> _Work order_
Leaving every picture out, please return exactly the lines from the top of the material below through the line with "Given: Click the", both included.

********

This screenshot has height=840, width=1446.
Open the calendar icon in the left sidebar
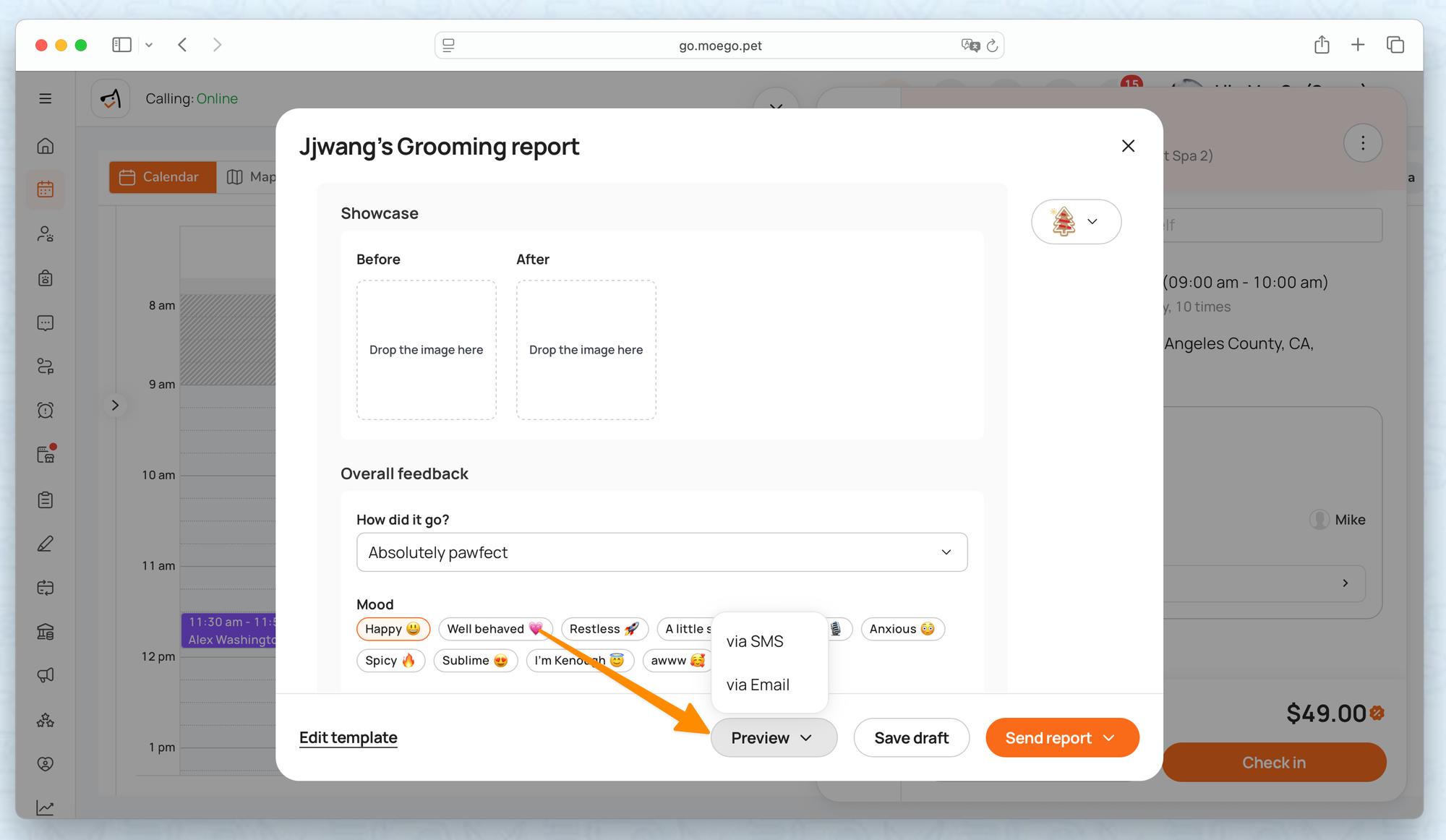pyautogui.click(x=46, y=189)
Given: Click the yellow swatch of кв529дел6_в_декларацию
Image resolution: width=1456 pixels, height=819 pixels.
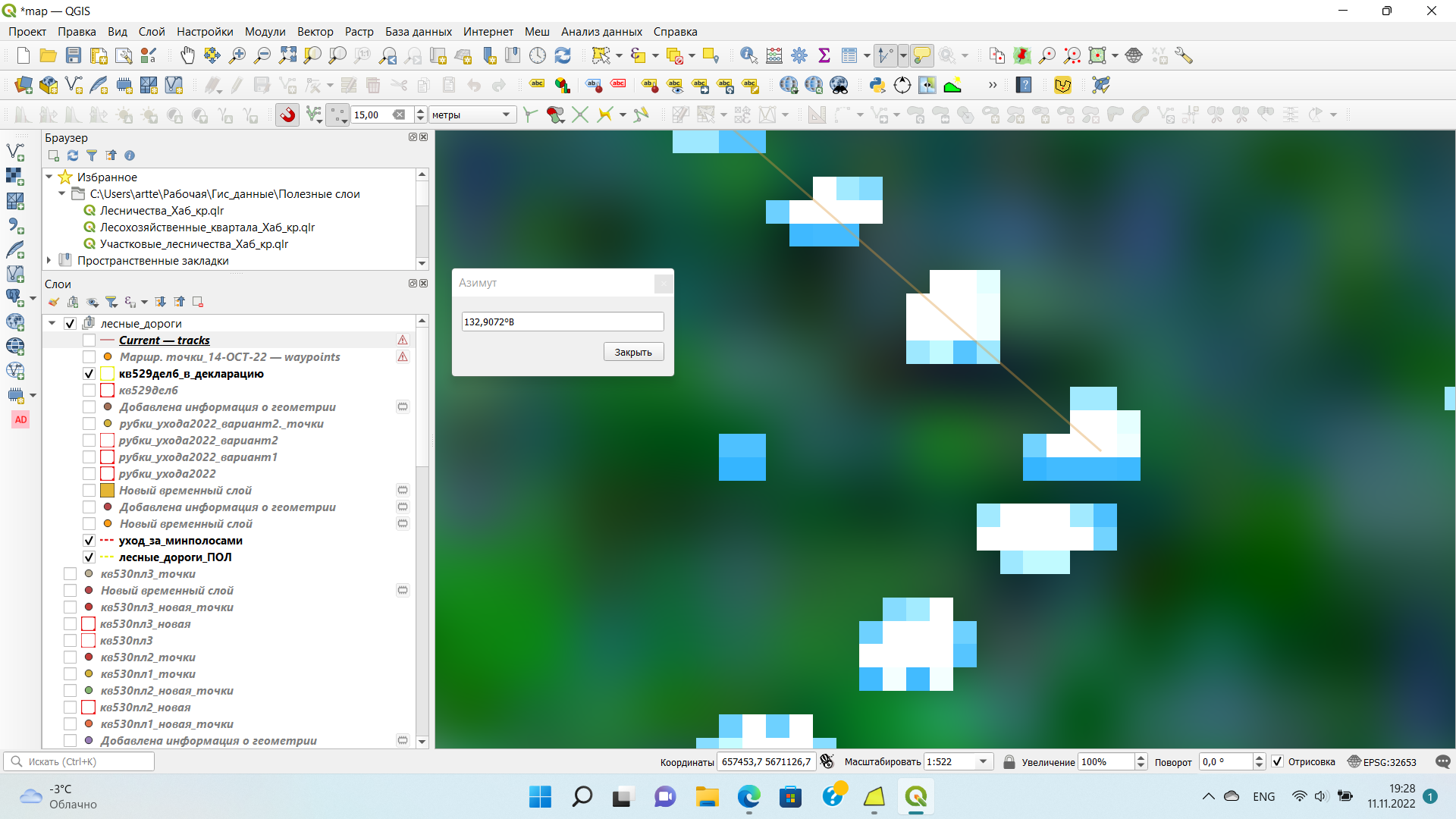Looking at the screenshot, I should 107,374.
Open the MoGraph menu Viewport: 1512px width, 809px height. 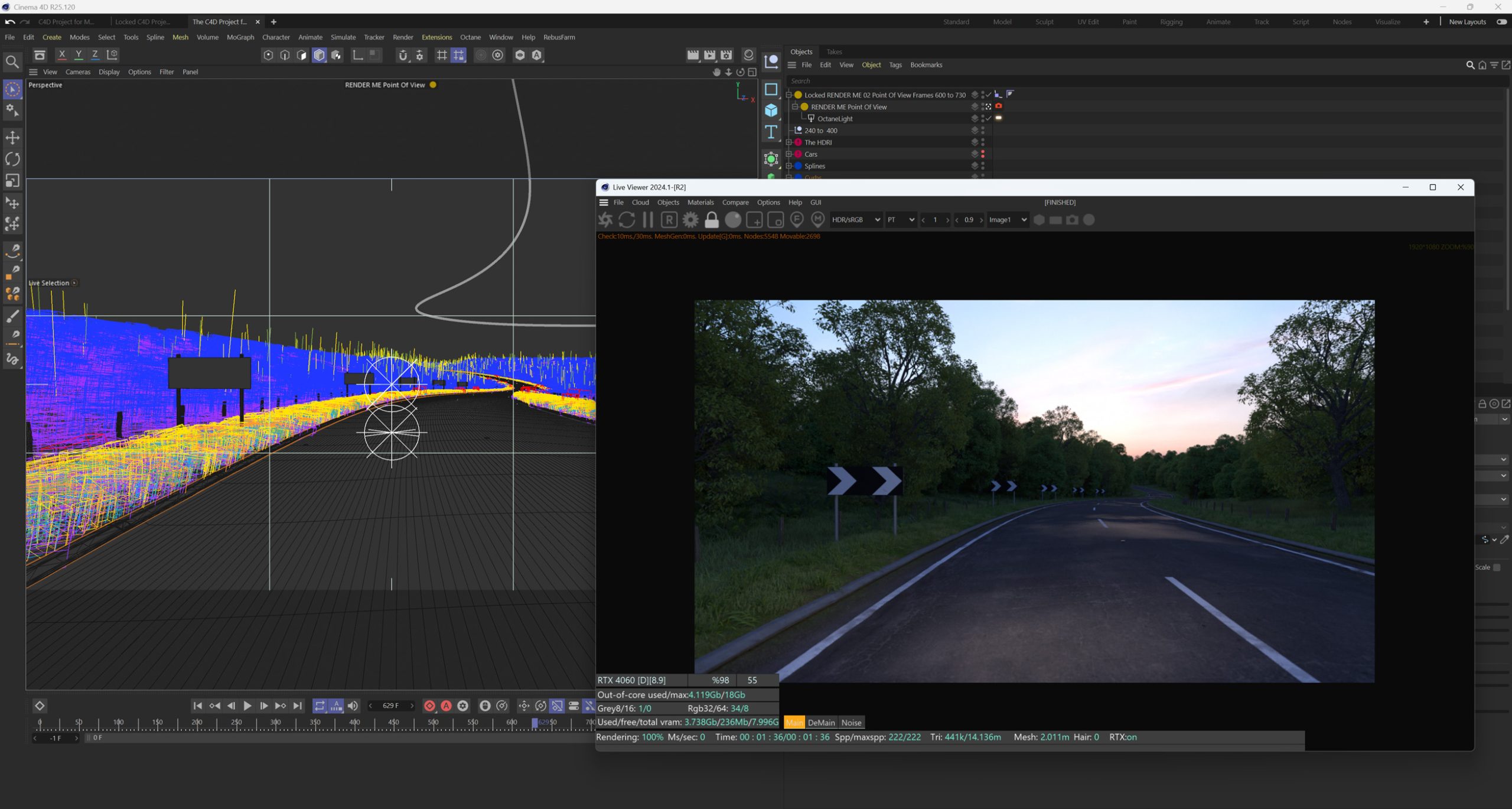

********

> _Solution to this exercise_
This screenshot has height=840, width=1446.
Open the calendar icon in the left sidebar
pyautogui.click(x=46, y=189)
Given: Click the yellow swatch of кв529дел6_в_декларацию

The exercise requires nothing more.